Reading between the lines: How a new AI can predict the mental health care needs of cancer patients

In a new study, Dr. John-Jose Nunez and his team trained artificial intelligence (AI) to predict whether cancer patients would go on to see a psychiatrist or counsellor, based solely on their initial oncology consultation documents.

And they were over 70 per cent accurate.

The most common mental health condition in cancer patients is called adjustment disorder: a period of low mood or anxiety after their initial diagnosis. For most people, it’s gone in a few days. But for 24 per cent, these symptoms can persist and develop into major depressive disorder.

“That can [make] it harder to proceed with their cancer treatment … such that mental illness in cancer patients can actually affect not only quality of life, but also survival rates,” said Nunez, a clinical research fellow and psychiatrist at the UBC Mood Disorders Centre and BC Cancer.

The main mental health resources offered by BC Cancer are counselling and psychiatry. Though the two are often used interchangeably, only psychiatrists are qualified to diagnose and prescribe medication for mental illnesses. Counsellors focus more on the social, cognitive and behavioural contributors to mental illness and offer various forms of therapy to help clients develop healthier lifestyles and thinking patterns.

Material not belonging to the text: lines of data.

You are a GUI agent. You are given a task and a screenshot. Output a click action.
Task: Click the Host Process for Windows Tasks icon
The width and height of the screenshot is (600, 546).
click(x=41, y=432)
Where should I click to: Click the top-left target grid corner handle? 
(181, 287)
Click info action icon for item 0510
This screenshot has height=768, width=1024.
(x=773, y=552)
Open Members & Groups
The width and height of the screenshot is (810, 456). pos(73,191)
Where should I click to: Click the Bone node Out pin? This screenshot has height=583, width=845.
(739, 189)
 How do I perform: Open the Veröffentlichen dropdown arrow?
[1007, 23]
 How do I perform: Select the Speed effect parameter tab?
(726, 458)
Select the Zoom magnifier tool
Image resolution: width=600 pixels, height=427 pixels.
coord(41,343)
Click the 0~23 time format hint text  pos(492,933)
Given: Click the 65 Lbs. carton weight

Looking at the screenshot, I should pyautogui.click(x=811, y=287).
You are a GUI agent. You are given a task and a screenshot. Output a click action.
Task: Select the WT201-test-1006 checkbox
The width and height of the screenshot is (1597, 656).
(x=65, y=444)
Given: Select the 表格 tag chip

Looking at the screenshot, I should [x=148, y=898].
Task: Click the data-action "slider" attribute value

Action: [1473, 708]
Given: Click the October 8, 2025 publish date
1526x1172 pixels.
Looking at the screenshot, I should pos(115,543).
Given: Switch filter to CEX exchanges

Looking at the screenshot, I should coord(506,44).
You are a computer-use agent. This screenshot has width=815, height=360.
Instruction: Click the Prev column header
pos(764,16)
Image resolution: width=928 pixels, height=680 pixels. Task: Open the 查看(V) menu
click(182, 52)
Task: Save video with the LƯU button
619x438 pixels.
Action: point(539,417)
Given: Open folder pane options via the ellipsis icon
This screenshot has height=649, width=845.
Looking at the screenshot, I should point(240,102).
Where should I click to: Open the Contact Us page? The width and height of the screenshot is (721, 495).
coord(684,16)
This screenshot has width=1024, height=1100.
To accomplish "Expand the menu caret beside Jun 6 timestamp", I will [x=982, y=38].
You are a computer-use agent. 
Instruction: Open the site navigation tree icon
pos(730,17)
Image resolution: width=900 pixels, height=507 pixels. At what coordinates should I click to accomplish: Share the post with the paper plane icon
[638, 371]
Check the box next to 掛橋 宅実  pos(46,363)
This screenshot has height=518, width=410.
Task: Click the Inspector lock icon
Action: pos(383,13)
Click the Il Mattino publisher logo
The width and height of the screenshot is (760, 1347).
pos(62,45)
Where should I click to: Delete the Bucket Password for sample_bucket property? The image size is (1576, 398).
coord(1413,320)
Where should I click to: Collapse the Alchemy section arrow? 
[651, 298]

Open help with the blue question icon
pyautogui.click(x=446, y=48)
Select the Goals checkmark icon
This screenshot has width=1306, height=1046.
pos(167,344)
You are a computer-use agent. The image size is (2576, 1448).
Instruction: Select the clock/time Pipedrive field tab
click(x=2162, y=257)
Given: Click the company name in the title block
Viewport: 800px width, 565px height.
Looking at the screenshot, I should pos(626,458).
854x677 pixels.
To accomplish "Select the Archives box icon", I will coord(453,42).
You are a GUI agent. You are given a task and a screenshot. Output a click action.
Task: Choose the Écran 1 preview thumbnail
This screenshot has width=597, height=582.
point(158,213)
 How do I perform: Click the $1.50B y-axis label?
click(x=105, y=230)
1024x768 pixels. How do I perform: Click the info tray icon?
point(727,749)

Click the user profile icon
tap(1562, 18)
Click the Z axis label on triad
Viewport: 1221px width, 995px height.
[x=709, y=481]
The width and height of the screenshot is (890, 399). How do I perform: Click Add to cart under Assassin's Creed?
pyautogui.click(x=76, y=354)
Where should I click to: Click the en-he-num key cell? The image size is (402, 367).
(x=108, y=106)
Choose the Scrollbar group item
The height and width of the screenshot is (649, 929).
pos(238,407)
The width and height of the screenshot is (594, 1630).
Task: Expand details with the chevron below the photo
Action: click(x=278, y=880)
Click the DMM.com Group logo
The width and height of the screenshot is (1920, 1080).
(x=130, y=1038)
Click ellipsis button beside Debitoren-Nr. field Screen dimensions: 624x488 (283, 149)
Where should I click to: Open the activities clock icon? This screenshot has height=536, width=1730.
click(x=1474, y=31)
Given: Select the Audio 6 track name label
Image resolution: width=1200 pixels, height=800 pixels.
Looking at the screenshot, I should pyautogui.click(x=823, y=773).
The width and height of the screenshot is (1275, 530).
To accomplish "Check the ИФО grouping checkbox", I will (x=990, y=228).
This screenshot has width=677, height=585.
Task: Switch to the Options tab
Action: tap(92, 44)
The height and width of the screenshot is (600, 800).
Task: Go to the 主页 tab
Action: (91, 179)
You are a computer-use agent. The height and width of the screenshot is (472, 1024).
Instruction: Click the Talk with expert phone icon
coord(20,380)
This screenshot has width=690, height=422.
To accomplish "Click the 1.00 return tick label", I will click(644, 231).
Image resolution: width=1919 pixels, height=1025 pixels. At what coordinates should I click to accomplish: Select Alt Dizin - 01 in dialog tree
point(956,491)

While patients can refer themselves to counselling, there are barriers such as unawareness about available resources or doubts that mental health care would be beneficial.

For psychiatric treatment, patients must be referred by a physician, such as their oncologist or surgeon. But initial oncology consultations are lengthy, so it can be hard to fit in the time to explicitly ask about mental health.

Additionally, most patients exhibit symptoms of anxiety at their first appointment, so it can be difficult for physicians who are not experts in mental health to determine whether a patient requires mental health care.

Rather than taking upwards of 10 years of medical education, the AI can “see 36,000 patients within 24 hours … so much more efficient training,” said Nunez.

The training process began by providing the AI with around 36,000 patients’ initial oncology consultation documents. Then, the researchers told the model whether the patient went on to see a counsellor or psychiatrist. Equipped with this data, the AI was then given a new set of oncology consultation documents, asked to make its own predictions and corrected if needed.

Natural language processing (NLP) is the branch of AI that deals with how computers can process language like humans. NLP can be further divided into neural models and non-neural models.

Neural models analyze complex patterns and meanings in phrases and sentences, whereas non-neural models, such as the Bag of Words (BoW), analyze frequencies.

This study trained three different neural models and one non-neural model.

BoW, the simplest of the models, counts the number of times certain words, or “tokens,” are found in a document. Tokens that related directly to cancer, such as “myeloma” and “radiat” were the most important predicting factors for likelihood to see a psychiatrist.

This may be because the pathology or treatment for some cancers may make patients more susceptible to certain psychiatric disorders. For example, multiple myeloma, a cancer that causes a buildup of plasma cells in bone marrow, produces inflammatory proteins that can cause schizophrenia, a mental disorder that causes paranoia and hallucinations.

Important tokens in predicting counselling included demographic factors such as “retir” (retiree, retired) and “financi.”

Other common tokens in predicting counselling included “princ” and “georg,” which likely refer to Prince George — home to a BC Cancer site which serves northern BC.

The site is a long commute for many of its patients and many counsellors are also social workers who assist patients with their commute, which could explain the correlation between this rural town and likelihood of seeking counselling.

In order for models to work outside of BC or with illnesses other than cancer, they need to be tweaked.

“We can just give the model just a little bit of [new] data, let’s say from Alberta, and the model will just be able to adjust itself,” said Nunez.

In as little as 12 hours of fine-tuning, these models have the potential to be more widely applicable globally and for patients with a wide array of conditions.